◆ Records to use:
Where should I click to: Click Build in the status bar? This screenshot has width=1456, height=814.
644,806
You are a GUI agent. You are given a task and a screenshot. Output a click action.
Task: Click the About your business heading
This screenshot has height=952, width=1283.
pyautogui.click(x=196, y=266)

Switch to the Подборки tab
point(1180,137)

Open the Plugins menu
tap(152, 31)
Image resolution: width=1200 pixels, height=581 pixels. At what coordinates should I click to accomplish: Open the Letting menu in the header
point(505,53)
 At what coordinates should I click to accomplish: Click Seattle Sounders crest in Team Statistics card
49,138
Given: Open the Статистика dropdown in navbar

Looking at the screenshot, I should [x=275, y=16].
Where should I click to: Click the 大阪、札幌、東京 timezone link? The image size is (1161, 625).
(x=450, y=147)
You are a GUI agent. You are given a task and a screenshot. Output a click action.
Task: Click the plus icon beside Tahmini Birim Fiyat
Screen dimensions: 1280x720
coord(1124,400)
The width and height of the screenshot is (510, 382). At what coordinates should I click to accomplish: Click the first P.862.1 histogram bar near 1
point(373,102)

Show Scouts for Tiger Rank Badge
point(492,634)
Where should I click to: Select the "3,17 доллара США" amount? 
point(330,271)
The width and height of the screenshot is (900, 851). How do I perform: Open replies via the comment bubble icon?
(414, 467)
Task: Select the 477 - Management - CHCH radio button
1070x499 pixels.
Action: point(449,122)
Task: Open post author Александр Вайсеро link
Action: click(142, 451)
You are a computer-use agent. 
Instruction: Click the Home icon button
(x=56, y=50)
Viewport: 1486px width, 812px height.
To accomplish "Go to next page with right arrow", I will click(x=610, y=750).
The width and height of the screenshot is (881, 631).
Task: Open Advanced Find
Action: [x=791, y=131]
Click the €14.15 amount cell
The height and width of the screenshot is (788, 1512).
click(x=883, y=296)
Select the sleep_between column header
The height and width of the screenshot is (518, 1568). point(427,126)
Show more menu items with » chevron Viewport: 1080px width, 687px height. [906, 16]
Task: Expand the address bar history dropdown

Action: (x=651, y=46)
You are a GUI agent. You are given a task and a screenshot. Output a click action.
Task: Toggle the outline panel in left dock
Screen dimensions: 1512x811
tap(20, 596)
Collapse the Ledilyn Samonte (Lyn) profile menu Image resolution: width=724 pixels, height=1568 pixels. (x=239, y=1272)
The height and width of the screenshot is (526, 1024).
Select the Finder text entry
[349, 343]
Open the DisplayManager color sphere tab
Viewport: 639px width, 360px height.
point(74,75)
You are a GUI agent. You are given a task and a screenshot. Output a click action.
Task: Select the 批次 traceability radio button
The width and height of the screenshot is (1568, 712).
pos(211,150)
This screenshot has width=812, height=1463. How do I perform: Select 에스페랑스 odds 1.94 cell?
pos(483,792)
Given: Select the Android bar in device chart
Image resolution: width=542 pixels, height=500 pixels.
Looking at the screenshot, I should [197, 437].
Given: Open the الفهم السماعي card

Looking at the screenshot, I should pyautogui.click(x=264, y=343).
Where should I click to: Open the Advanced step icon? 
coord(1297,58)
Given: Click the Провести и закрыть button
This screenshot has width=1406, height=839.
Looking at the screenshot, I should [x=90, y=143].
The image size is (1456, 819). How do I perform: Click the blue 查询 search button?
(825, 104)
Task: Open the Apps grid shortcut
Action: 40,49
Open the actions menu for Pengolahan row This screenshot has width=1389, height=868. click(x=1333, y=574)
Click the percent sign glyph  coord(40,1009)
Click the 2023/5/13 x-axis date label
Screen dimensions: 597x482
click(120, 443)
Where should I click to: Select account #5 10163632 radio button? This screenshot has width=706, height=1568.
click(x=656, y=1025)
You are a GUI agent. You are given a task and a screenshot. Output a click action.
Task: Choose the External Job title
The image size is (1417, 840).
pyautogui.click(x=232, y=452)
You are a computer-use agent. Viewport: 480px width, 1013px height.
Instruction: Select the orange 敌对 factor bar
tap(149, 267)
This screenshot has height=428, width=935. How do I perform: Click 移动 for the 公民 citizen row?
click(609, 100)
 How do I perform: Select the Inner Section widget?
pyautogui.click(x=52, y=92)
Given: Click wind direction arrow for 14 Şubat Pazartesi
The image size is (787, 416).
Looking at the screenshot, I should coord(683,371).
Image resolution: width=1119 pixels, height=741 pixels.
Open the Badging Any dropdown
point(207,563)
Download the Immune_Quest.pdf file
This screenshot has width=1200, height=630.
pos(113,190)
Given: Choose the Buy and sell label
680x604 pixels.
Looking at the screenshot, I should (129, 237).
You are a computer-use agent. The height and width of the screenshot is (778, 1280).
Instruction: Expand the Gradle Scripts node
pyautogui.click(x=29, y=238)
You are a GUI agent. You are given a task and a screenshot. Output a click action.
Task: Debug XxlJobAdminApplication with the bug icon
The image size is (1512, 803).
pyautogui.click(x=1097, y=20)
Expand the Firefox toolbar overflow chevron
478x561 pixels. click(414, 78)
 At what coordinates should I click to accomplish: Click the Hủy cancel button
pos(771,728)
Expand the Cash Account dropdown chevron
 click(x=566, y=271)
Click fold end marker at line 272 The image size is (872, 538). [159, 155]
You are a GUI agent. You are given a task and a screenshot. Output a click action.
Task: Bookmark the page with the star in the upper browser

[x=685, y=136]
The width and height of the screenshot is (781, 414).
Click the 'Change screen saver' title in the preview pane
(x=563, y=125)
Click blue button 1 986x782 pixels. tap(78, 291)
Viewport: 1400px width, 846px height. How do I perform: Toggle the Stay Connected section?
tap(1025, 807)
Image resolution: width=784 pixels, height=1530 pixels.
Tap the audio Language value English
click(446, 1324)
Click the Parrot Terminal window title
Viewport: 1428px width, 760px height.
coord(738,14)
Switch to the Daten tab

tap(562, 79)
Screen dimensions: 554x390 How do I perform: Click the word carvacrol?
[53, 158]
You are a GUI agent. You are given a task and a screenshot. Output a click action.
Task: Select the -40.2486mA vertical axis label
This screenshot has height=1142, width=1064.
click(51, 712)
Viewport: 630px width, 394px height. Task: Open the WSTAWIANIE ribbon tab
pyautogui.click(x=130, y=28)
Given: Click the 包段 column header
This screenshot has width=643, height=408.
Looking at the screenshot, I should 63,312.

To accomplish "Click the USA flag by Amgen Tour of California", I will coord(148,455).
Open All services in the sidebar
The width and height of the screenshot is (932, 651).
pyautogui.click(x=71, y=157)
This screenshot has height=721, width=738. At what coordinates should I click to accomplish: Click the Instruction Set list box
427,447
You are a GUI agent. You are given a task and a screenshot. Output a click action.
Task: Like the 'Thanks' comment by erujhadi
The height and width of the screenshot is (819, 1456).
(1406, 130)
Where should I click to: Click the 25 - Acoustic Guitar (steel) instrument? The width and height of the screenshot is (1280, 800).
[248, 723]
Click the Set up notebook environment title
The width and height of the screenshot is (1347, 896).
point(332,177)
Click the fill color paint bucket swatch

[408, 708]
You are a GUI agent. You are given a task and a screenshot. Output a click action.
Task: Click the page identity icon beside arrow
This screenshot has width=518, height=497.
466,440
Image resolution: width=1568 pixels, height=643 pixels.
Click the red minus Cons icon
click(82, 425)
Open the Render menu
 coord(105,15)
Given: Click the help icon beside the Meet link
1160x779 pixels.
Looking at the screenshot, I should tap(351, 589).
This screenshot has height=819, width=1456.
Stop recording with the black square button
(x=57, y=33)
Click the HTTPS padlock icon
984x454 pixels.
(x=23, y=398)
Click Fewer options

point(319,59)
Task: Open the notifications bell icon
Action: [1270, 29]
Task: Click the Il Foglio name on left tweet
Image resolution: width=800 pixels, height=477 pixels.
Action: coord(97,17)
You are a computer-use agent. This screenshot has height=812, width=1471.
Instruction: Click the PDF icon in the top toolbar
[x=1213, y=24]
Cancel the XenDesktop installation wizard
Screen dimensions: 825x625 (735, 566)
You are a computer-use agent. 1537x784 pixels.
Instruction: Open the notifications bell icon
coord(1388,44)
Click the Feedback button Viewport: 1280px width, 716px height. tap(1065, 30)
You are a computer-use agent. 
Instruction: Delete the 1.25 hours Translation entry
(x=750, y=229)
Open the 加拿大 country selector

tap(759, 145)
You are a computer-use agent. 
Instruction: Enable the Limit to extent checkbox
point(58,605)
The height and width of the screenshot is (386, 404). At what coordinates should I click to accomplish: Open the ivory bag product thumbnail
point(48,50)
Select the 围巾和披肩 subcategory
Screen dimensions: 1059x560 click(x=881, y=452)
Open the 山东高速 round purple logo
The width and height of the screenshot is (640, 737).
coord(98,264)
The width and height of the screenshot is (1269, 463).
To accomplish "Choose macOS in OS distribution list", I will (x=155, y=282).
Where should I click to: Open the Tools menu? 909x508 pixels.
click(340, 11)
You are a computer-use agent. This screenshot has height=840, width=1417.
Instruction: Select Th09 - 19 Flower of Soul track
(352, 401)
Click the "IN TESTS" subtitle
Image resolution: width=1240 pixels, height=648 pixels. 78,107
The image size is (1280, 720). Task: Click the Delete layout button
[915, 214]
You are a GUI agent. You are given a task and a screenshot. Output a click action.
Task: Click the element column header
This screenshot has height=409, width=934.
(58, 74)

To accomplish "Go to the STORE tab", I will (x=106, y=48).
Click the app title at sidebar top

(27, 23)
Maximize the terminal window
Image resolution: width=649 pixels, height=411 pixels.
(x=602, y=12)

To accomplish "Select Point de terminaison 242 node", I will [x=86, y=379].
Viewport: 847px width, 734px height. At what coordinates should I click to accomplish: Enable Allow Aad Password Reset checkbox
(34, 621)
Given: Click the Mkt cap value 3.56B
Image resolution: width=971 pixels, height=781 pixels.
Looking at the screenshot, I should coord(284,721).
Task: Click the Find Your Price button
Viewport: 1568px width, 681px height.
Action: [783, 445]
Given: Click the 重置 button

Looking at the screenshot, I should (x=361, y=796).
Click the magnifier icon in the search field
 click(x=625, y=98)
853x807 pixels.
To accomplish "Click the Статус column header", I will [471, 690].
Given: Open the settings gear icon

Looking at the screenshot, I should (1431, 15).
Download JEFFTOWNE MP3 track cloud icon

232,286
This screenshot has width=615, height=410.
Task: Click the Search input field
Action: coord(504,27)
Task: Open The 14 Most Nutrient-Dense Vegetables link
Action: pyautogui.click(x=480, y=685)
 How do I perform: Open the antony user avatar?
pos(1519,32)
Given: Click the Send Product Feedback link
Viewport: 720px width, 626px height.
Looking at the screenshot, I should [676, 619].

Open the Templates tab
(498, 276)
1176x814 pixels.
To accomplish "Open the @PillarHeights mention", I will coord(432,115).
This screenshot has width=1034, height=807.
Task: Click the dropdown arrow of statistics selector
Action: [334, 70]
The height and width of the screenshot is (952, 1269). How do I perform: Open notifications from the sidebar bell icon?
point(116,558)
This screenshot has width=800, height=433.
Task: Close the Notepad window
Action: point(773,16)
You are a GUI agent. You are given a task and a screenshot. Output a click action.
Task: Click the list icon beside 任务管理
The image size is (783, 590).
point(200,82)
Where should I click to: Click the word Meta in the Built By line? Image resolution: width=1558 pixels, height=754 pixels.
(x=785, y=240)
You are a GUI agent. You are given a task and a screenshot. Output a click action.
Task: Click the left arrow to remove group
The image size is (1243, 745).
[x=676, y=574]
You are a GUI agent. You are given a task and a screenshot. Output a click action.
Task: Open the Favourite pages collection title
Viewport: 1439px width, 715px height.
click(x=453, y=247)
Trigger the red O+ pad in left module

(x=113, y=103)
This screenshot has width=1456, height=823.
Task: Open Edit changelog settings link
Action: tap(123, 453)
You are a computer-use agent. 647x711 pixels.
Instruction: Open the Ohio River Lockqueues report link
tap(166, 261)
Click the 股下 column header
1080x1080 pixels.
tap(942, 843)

◆ Task description:
For the word "beside", count the lines of the listing above that hold it; the number alone is the answer.

◆ Task answer:
4